Exercise details =>
State how many lines in the records below contain the string "size", and give nothing besides that number.

Data shown =>

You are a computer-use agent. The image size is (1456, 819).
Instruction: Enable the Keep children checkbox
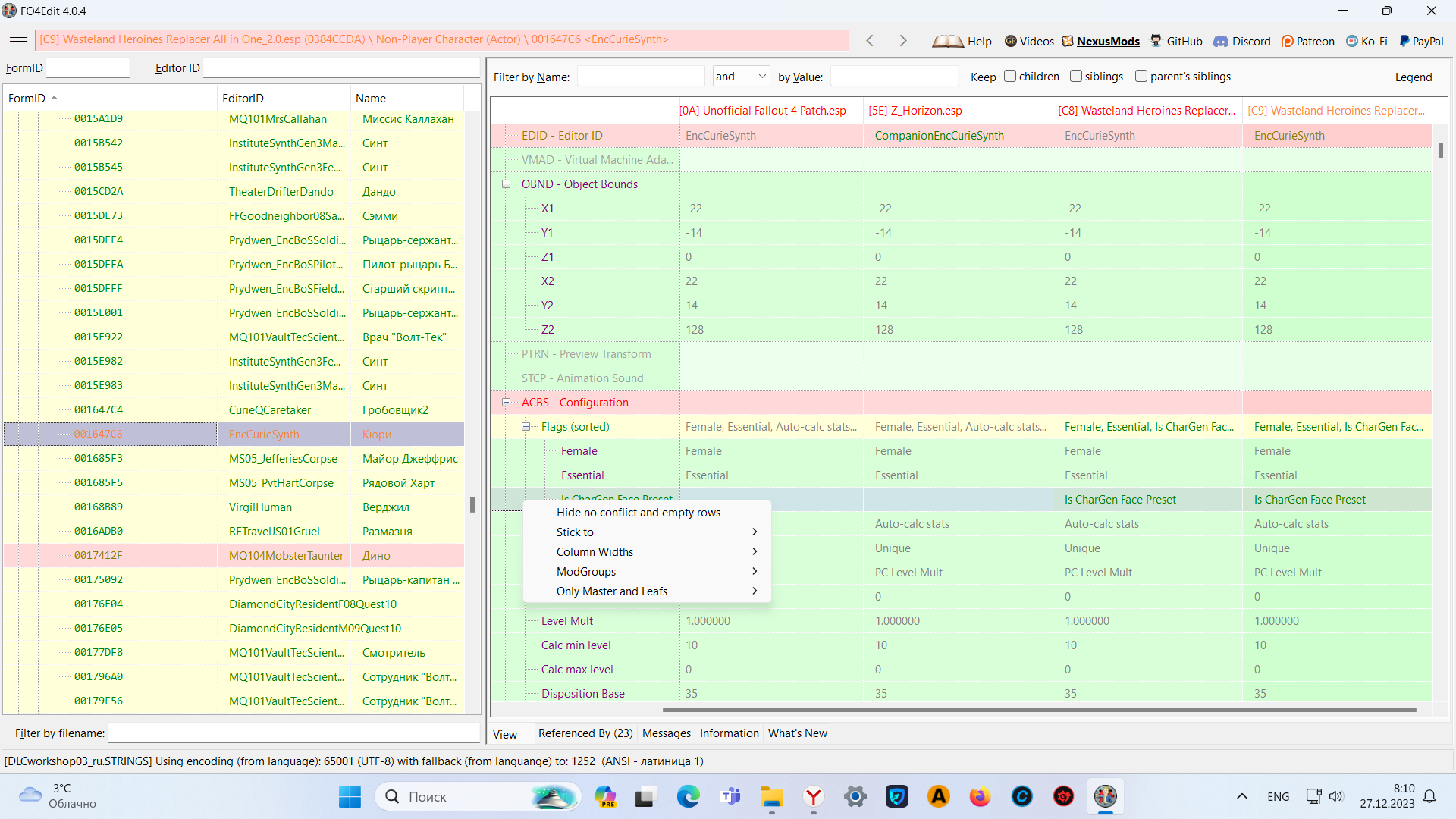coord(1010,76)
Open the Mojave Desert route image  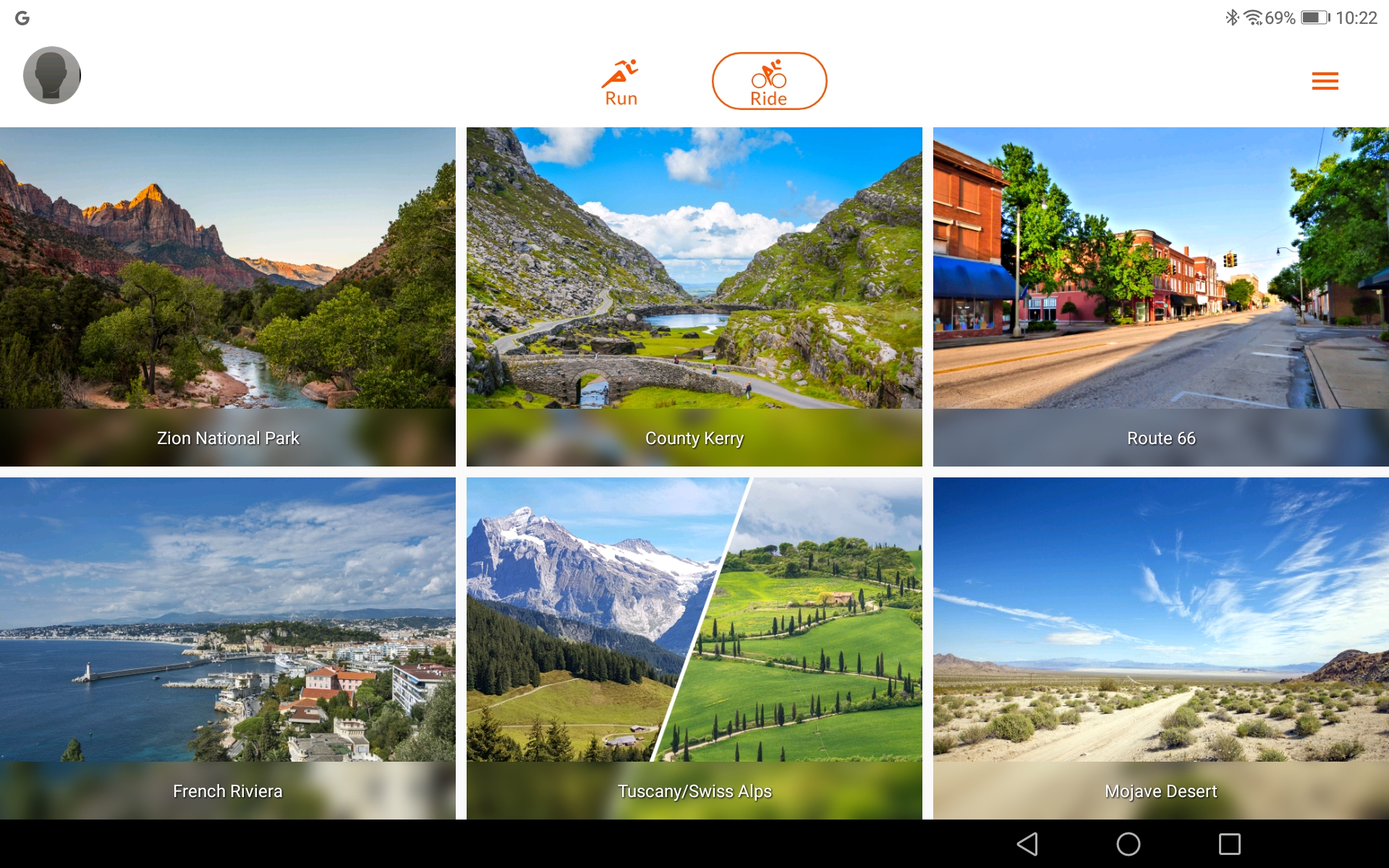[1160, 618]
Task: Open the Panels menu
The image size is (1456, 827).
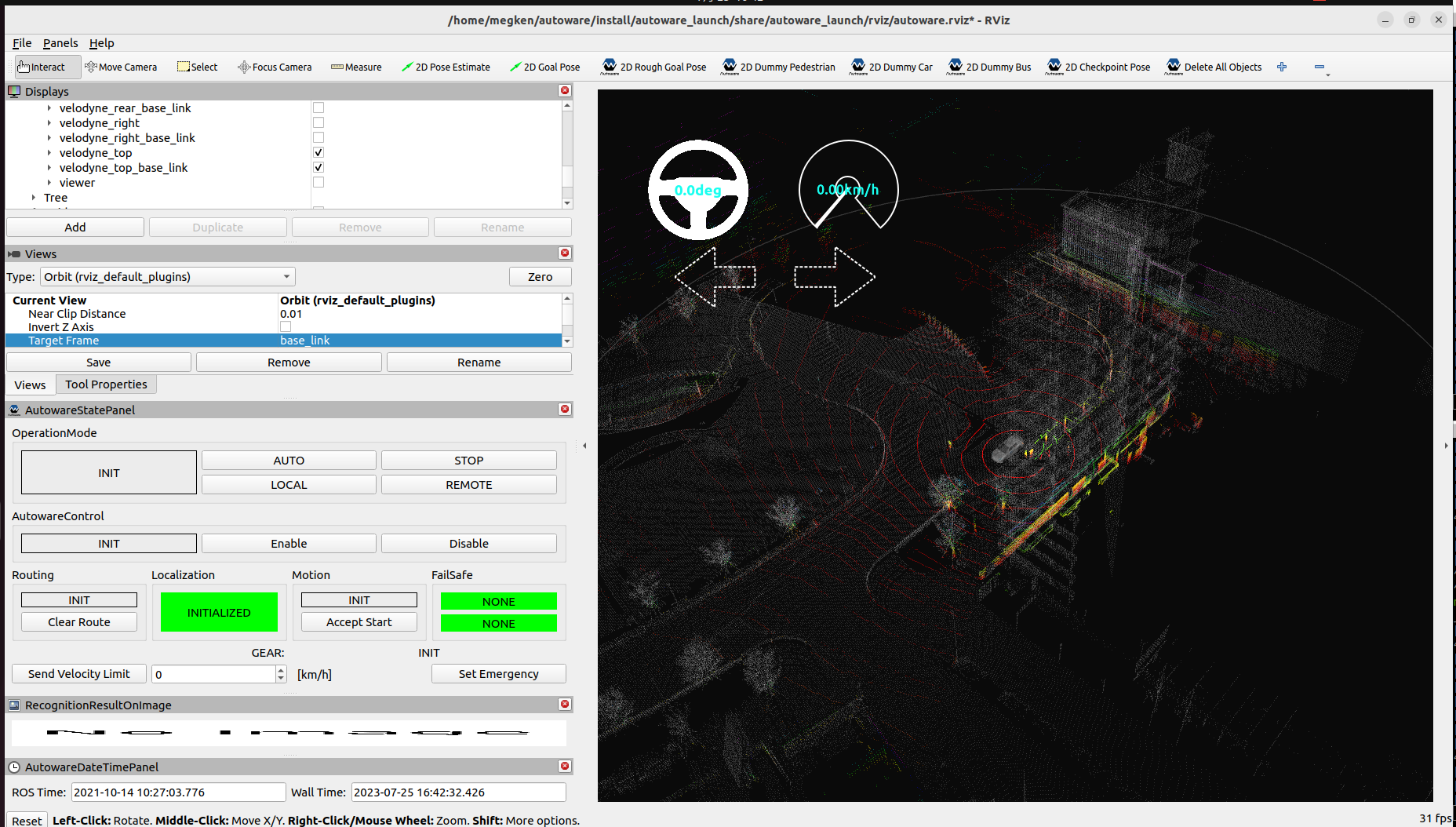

Answer to the problem =>
2